The chart below shows the ratio of nonfinancial market capitalization to corporate gross value-added, including estimated foreign revenues. I created this measure, MarketCap/GVA, as an apples-to-apples alternative to market capitalization/GDP that matches the object in the numerator with the object in the denominator, and also takes foreign revenues into account. We find this measure to be better correlated with actual subsequent S&P 500 total returns than any other measure we’ve studied in market cycles across history, including price/earnings, price/forward earnings, price/book, price/dividends, enterprise value/EBITDA, the Fed Model, Tobin’s Q, market cap/GDP, the NIPA profits cyclically-adjusted P/E (CAPE), and the Shiller CAPE.

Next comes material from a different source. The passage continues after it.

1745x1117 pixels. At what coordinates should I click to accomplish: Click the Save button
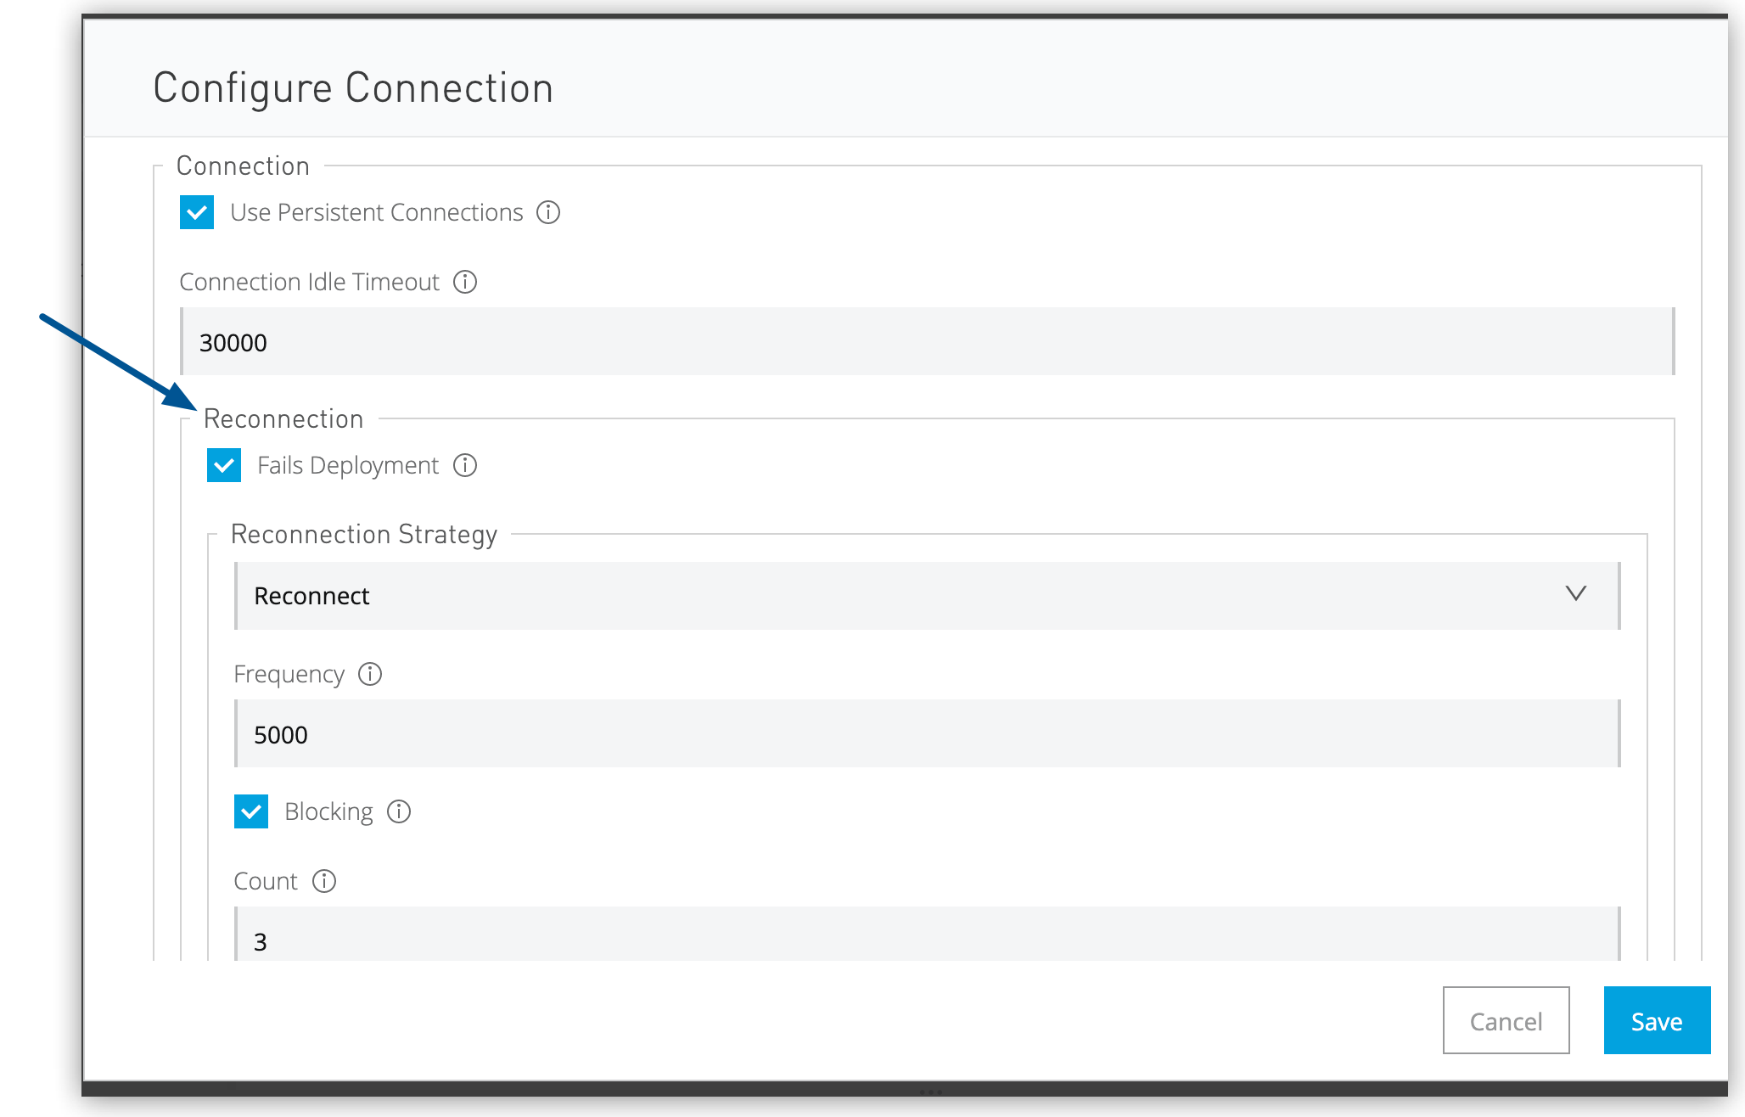[x=1657, y=1021]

MarketCap/GVA is shown below on an inverted log scale (blue line, left scale), along with the actual subsequent 12-year total return of the S&P 500 (red line, right scale). From current valuations, which now rival the most extreme levels in U.S. history, we estimate likely S&P 500 nominal total returns averaging less than 1% annually over the coming 12-year horizon. As a side note, we tend to prefer a 12-year horizon because that is the point where the autocorrelation profile of valuations drops to zero, and is therefore the horizon over which mean reversion is most reliable (see Valuations Not Only Mean-Revert, They Mean-Invert).


I’m often asked why we don’t “adjust” MarketCap/GVA for the level of interest rates. The answer, as detailed at the beginning of this comment, is that given both the price of a security, and the expected stream of future expected cash flows (or a sufficient statistic for those cash flows), one does not need any information at all about interest rates in order to estimate the expected long-term return on that security. Each point in the chart below shows the actual 12-year subsequent total return of the S&P 500 index, along with two fitted values, one using MarketCap/GVA alone, and the other including the 10-year Treasury bond yield as an additional explanatory variable. That additional variable adds absolutely no incremental explanatory power. Both fitted values have a 93% correlation with actual subsequent 12-year S&P 500 total returns.

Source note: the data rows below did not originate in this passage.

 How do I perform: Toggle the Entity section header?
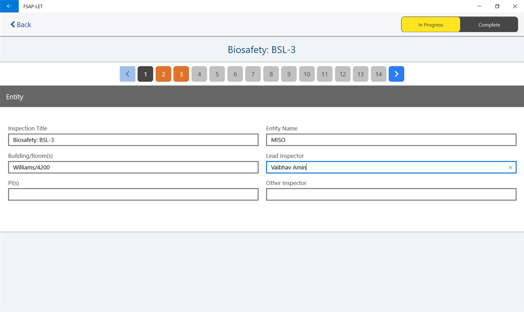click(x=15, y=96)
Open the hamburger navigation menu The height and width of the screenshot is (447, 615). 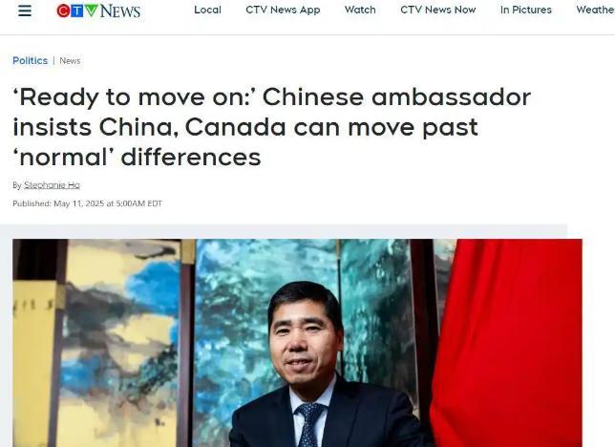[25, 11]
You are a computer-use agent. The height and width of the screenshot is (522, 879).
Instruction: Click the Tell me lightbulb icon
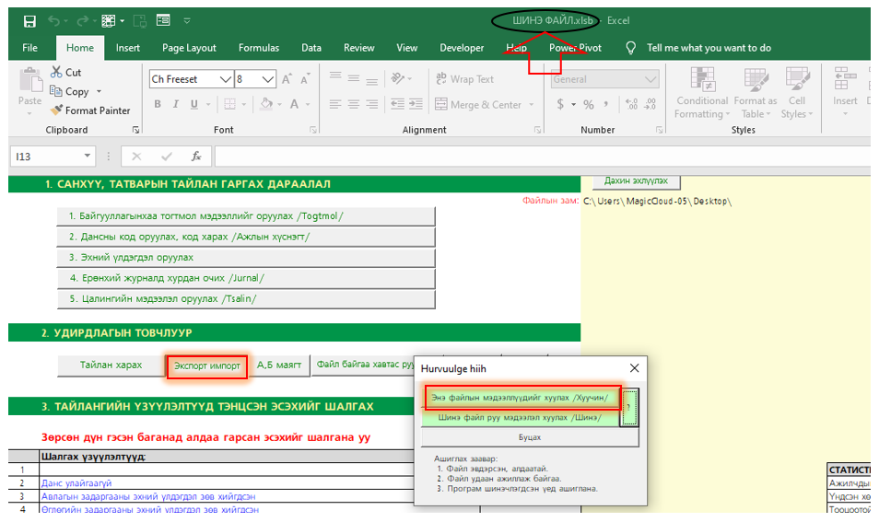(x=631, y=48)
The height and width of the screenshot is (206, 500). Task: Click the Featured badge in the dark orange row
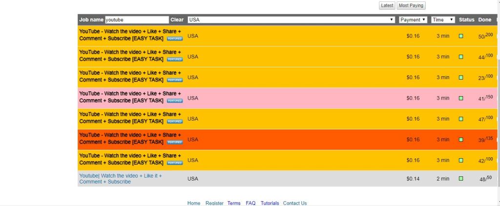(175, 143)
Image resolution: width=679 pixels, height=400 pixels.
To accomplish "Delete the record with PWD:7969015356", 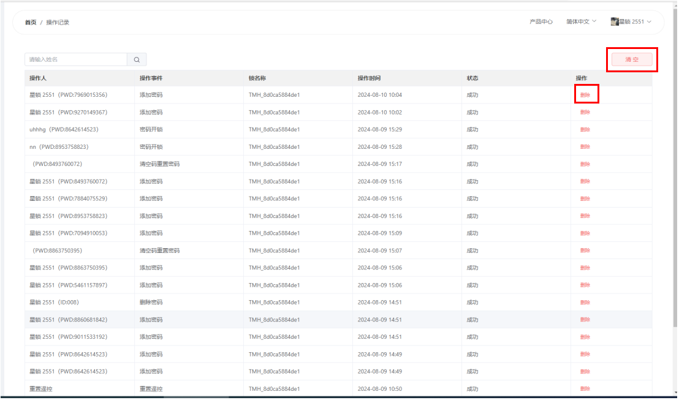I will [585, 95].
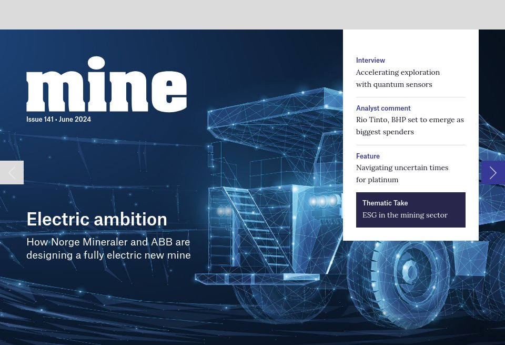
Task: Expand the contents sidebar panel
Action: point(410,134)
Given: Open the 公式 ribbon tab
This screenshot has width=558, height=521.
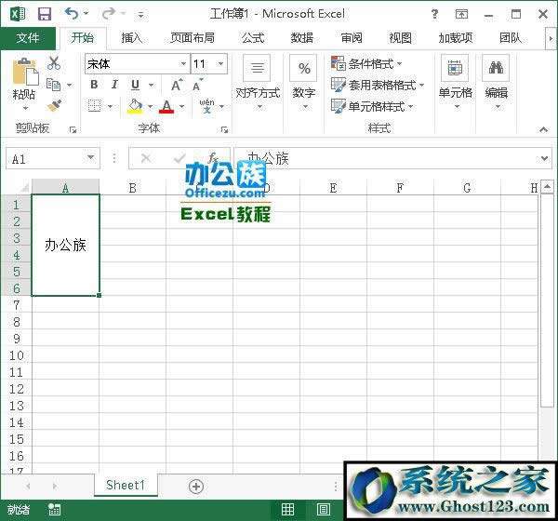Looking at the screenshot, I should coord(252,38).
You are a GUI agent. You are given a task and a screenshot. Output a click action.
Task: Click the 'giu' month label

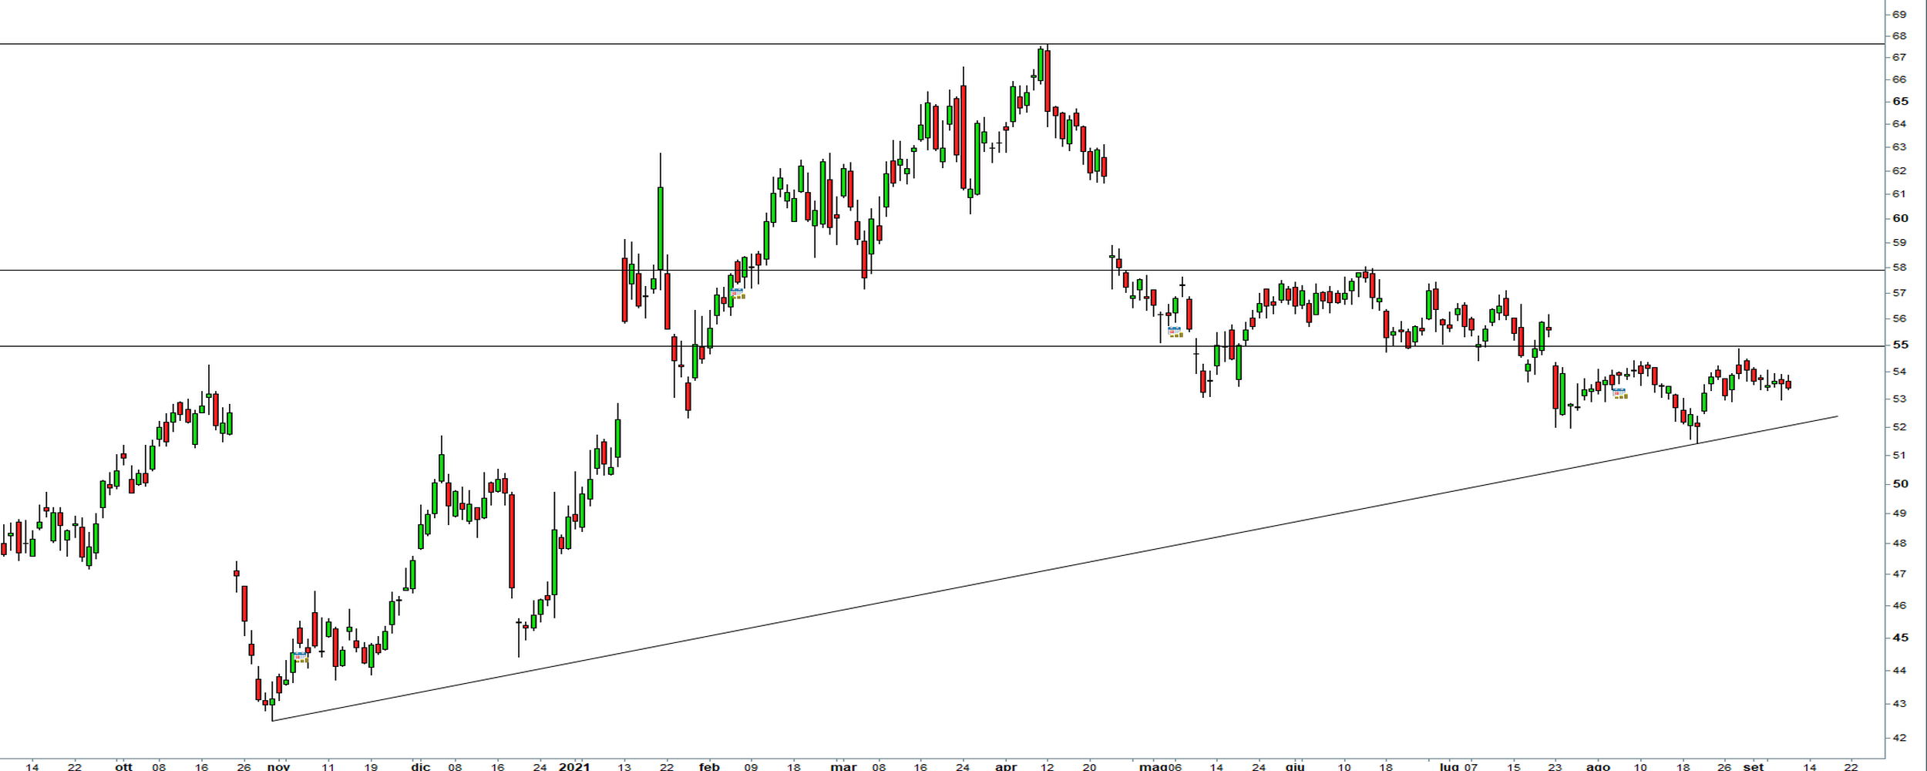pos(1295,766)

We’re now in a position to say something very precise about current valuations and interest rates. Given the present level of interest rates, investors who are willing to accept likely prospective nominal total returns on the S&P 500 of less than 1% over the coming 12-year period are entirely welcome to judge stocks as “fairly valued relative to interest rates.” But understand that this is precisely what that phrase implies here.

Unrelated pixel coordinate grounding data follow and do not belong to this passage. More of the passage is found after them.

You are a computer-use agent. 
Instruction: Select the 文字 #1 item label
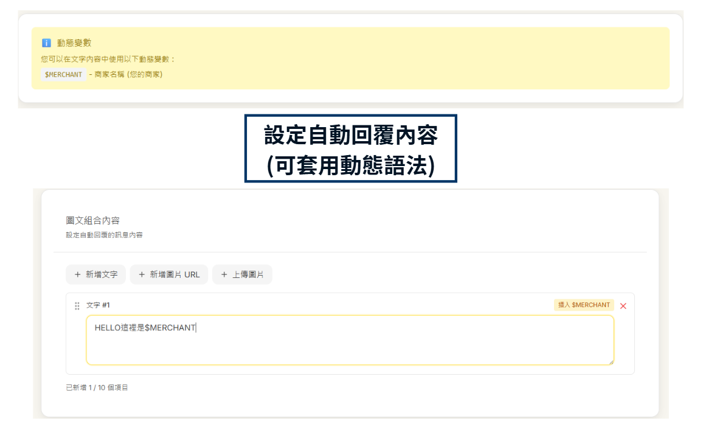tap(98, 305)
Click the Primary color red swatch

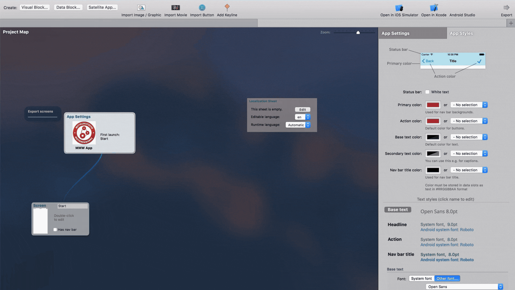tap(433, 104)
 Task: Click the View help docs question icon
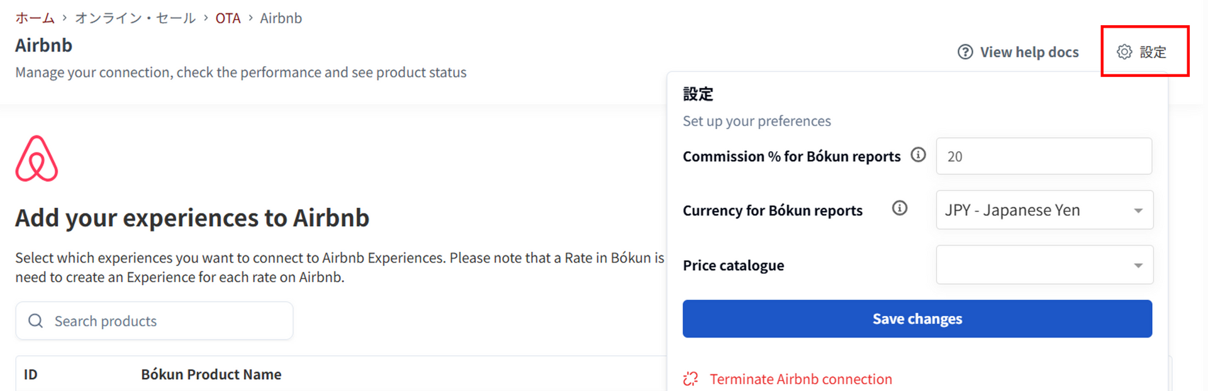point(965,52)
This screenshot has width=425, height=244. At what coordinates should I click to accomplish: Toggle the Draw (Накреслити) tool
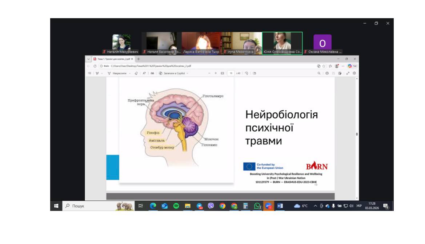pyautogui.click(x=117, y=73)
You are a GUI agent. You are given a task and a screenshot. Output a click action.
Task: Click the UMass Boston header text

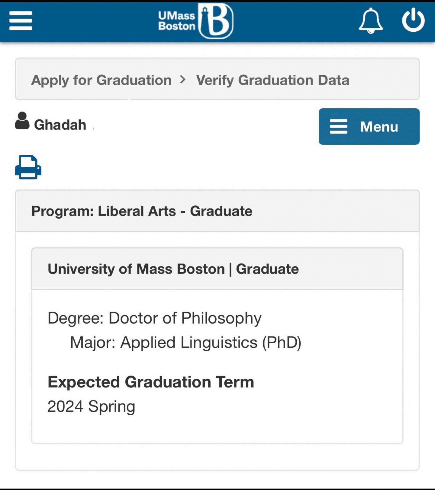[x=177, y=21]
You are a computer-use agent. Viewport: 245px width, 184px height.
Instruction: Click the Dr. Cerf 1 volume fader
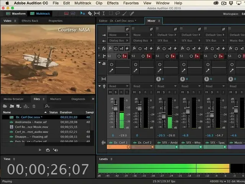pos(115,107)
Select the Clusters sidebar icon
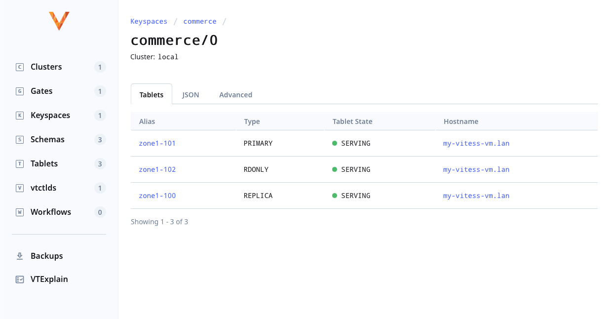The height and width of the screenshot is (319, 610). (19, 67)
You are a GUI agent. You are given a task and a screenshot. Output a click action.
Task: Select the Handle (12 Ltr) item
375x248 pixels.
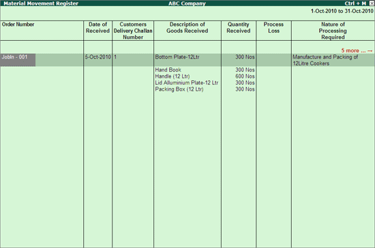coord(173,76)
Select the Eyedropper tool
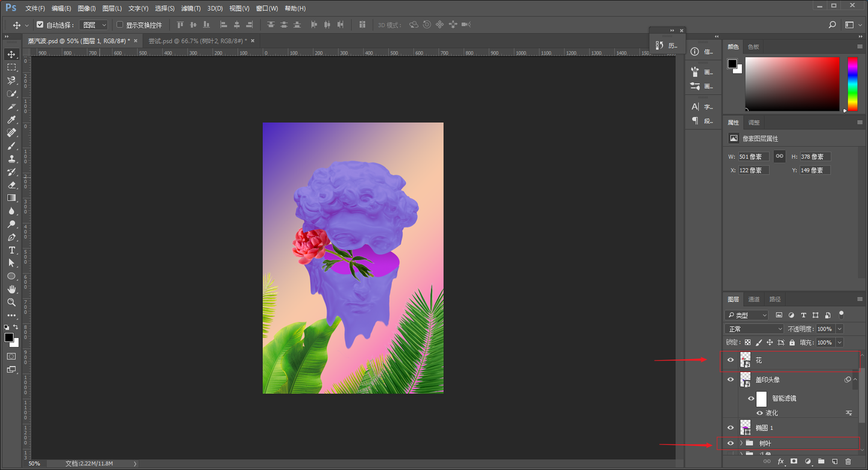868x470 pixels. [11, 119]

Moreover, as one can see from the foregoing charts, there’s not a single market cycle in history, neither in the period before the 1970’s (when interest rates regularly hovered near current levels), nor in recent decades, that has failed to raise prospective 10-12 year S&P 500 total returns to the 8-10% range or beyond over the completion of that cycle. So even if investors are willing to accept 10-12 year total returns of next to nothing, they should also be fully prepared for an interim market loss on the order of 50-60%, because that is the decline that would now be required to restore those 8-10% return expectations, without even breaking below historical valuation norms.